Capital also faced another turndown by CAB, this time on its petition for a $21.4 million subsidy for 1957 and 1958. Though Capital got off subsidy six years ago, it now wants Government help again, says it cannot stay aloft without a renewed dole. But CAB is not sympathetic.
Bad Strain. Hoping to steal a march on the rest of the U.S. airline industry, Capital flew bravely into the jet-age dawn by buying 60 British Viscount turboprops three years ago, agreed to pay $67.5 million within five years of delivery plus interest to London bankers who financed the deal. As of 1956, Capital managed to pay $12.4 million of the debt, and badly strained itself in the process. Though revenues soared from $48 million in 1954 to $63.7 million last year, costs went up so fast that net income tumbled from $1.7 million in 1954 to a net deficit of $1,257,000 last year, another $1,248,861 deficit for the first nine months of 1957.
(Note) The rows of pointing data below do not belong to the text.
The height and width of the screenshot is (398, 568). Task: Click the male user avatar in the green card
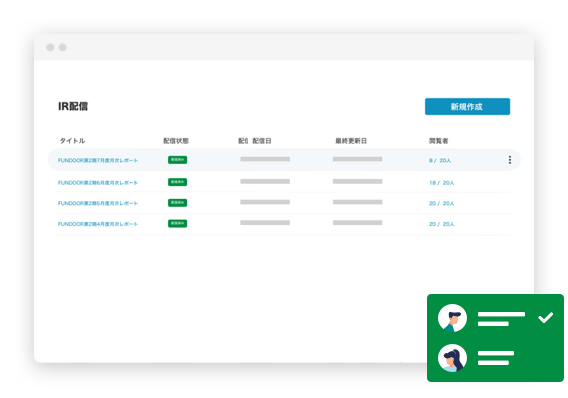[452, 318]
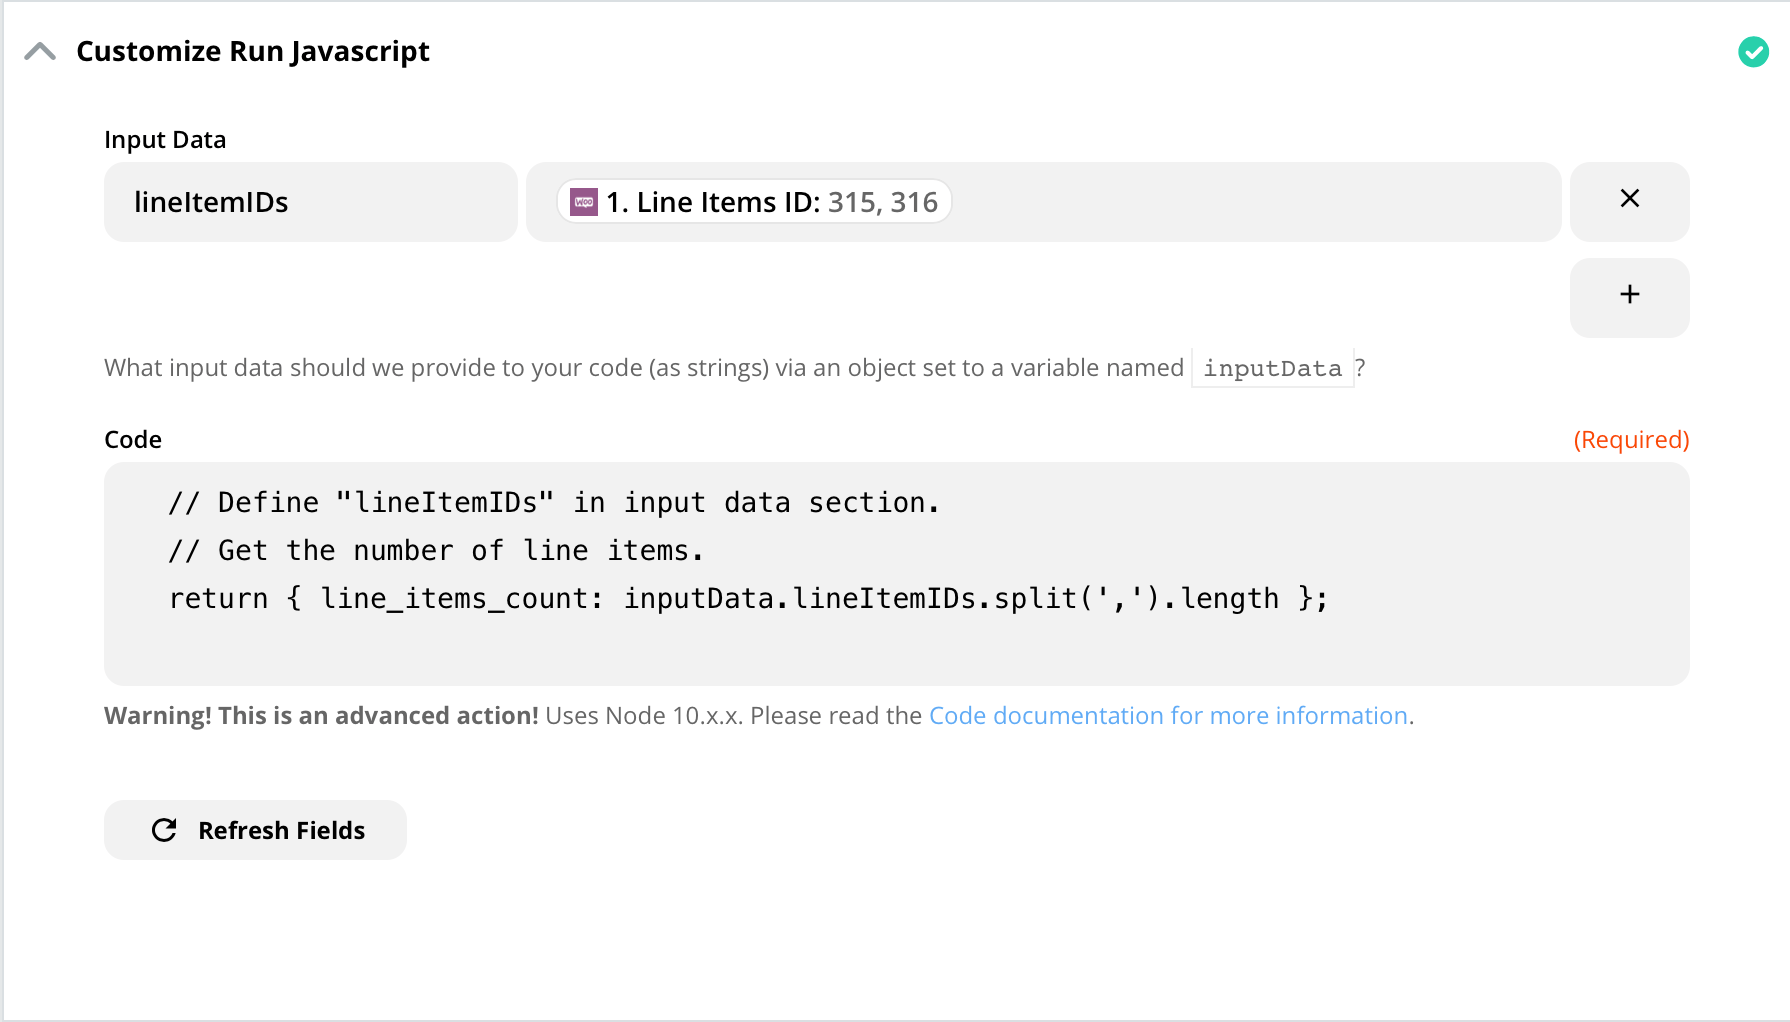Remove the lineItemIDs input data row
This screenshot has width=1790, height=1022.
[x=1629, y=200]
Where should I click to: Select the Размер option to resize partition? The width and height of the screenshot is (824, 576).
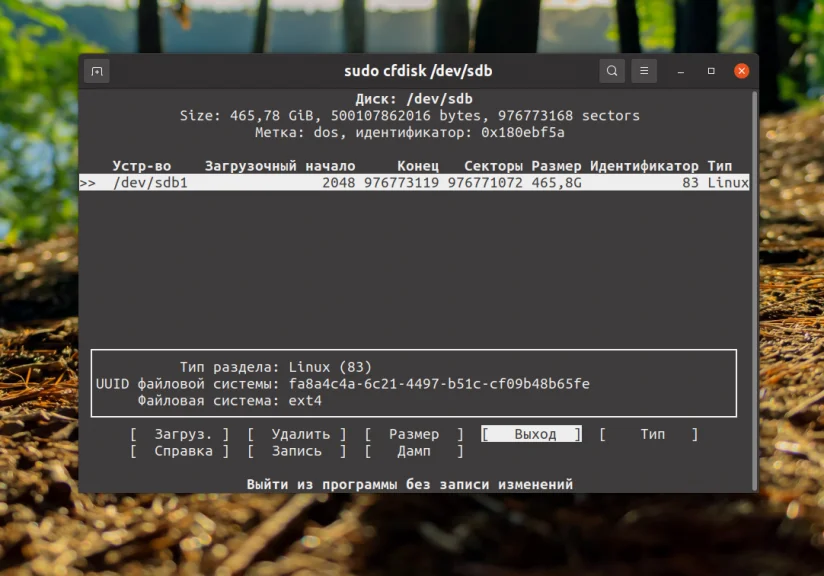(416, 434)
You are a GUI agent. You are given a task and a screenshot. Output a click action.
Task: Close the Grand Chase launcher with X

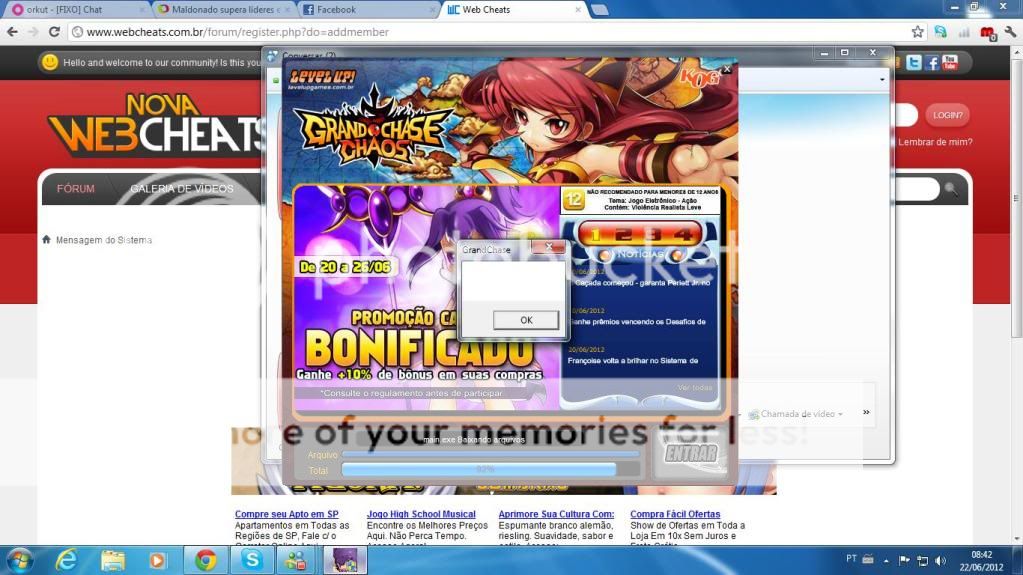tap(727, 70)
Capital likes the Viscount as an aircraft, and its estimates of operating costs proved out almost to the penny. The trouble is its size. The Viscount's 44-seat capacity puts it at a disadvantage against 60-to 90-passenger Douglas DC-7s and Lockheed Super Constellations on highly traveled routes. Moreover, when Capital switched to Viscounts, it was unable to sell its aging fleet of DC-4s and early-model Constellations. Capital still flies the old planes, estimates that its inability to sell them cost about $1,000,000 last year, just about the extent of its deficit.
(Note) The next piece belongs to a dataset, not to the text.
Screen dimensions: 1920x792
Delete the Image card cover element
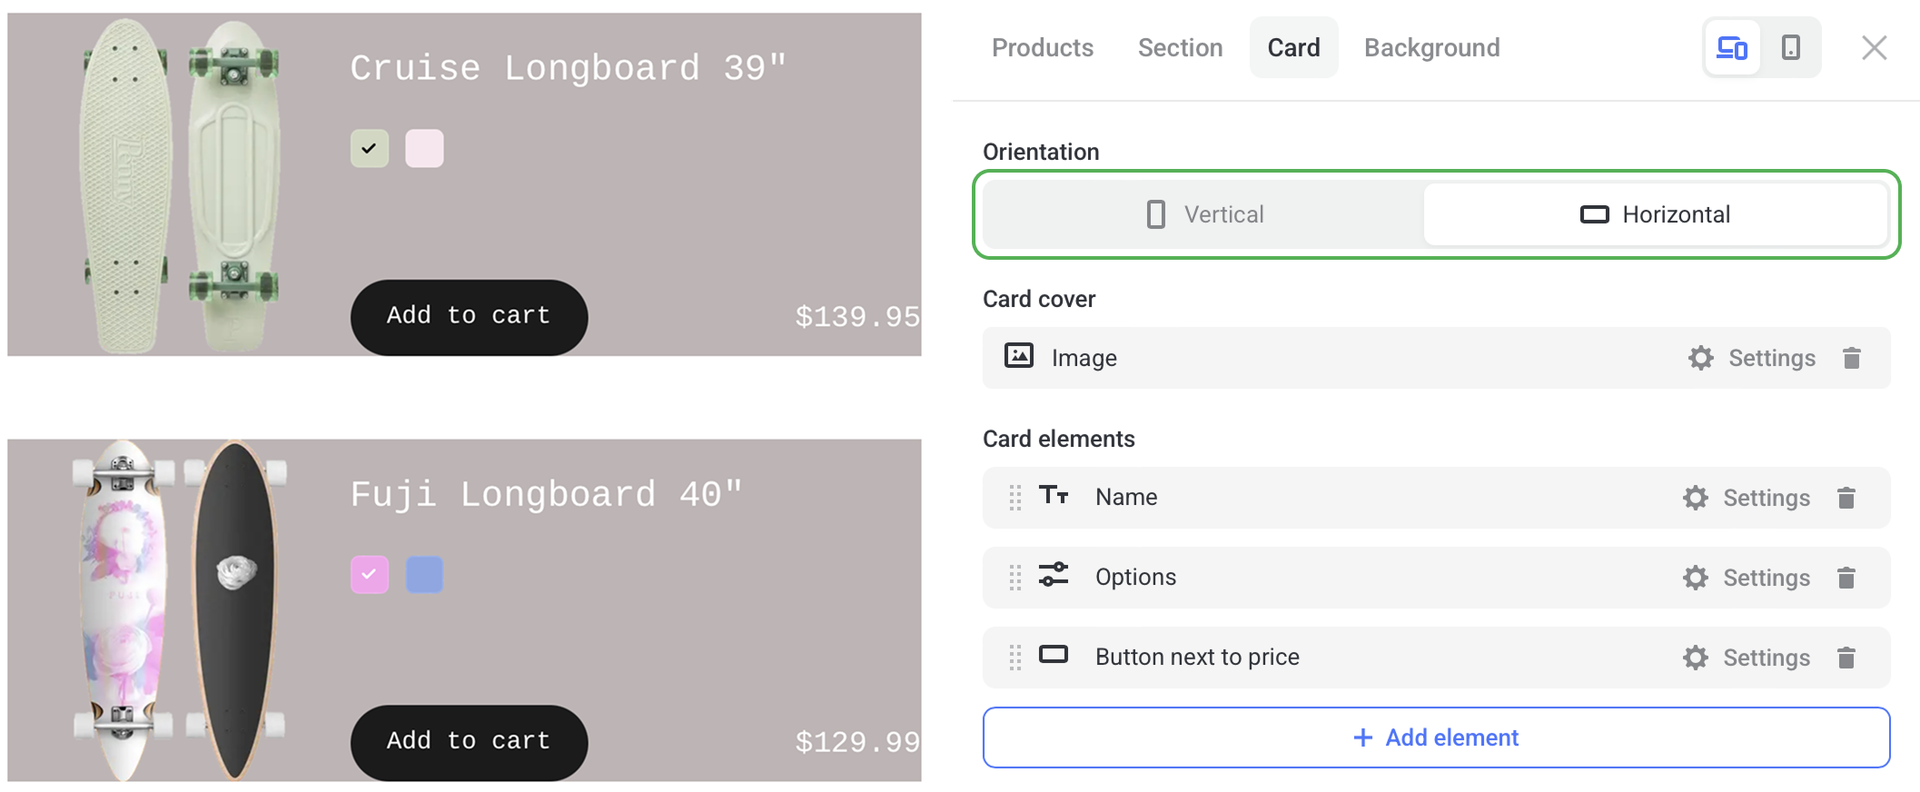point(1851,358)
Biggest Problem. Capital's biggest problem is its route system. Serving 51 cities from New York west to Minneapolis and south to New Orleans, it competes for 80% of its traffic with giants of the airline business--American Airlines and Eastern Air Lines. Against such rugged competition, profits are lower; yet the other lines have choice long hops to balance their route structure. By contrast, Capital shuttles back and forth between cities as close as 50 miles apart, acting almost as a businessman's commuter line with all the extra expenses of many stops.
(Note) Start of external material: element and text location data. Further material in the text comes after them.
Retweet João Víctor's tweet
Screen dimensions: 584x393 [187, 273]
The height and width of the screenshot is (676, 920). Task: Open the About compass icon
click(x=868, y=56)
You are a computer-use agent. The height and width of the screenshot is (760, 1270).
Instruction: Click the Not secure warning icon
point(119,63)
To ride out the storm last week. Capital President David H. Baker and Chairman J. H. ("Slim") Carmichael flew to London, hoping to stretch out payments on their Viscount fleet. In addition. Capital is economizing everywhere, may trim its 8,000-man payroll by 10%. Yet its main hope rests with CAB. Barring subsidy, it wants a healthy fare increase. Without it, Capital may eventually be forced to shut down or merge, possibly with Northwest Airlines.